<<<<

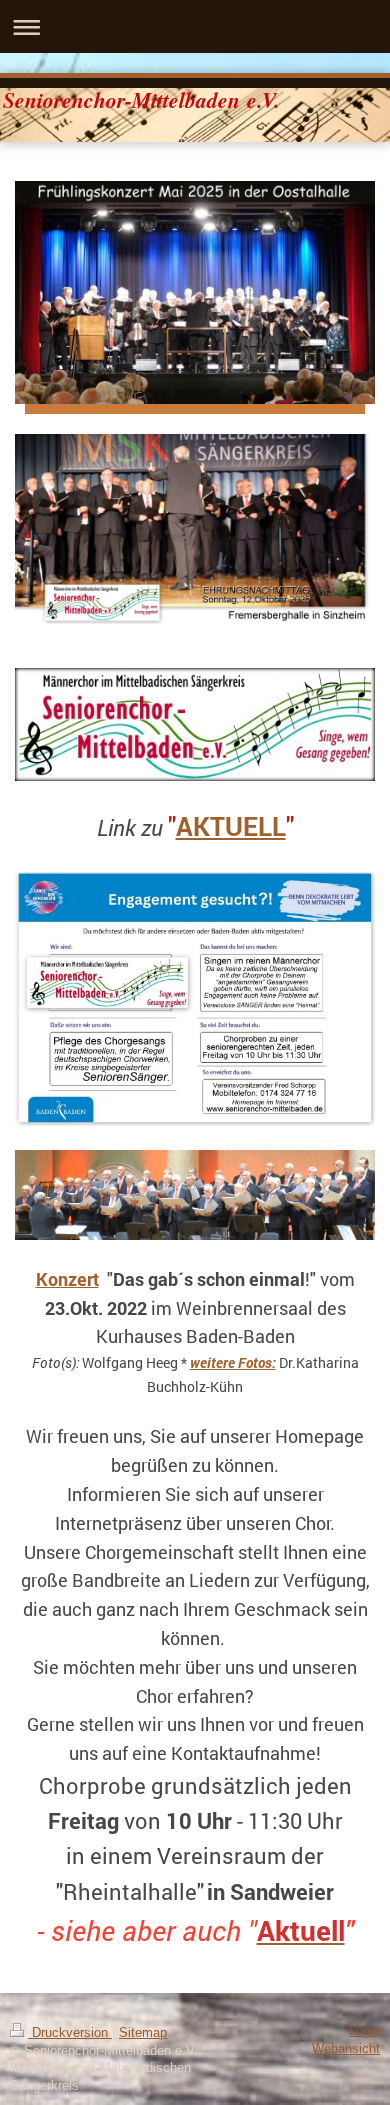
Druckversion (70, 2033)
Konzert (67, 1279)
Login (364, 2031)
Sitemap (143, 2033)
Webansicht (346, 2049)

>>>>

What to do
Images aside, return each entry above precisely as it stands.

Solved problem
Druckversion (70, 2033)
Konzert (67, 1279)
Login (364, 2031)
Sitemap (143, 2033)
Webansicht (346, 2049)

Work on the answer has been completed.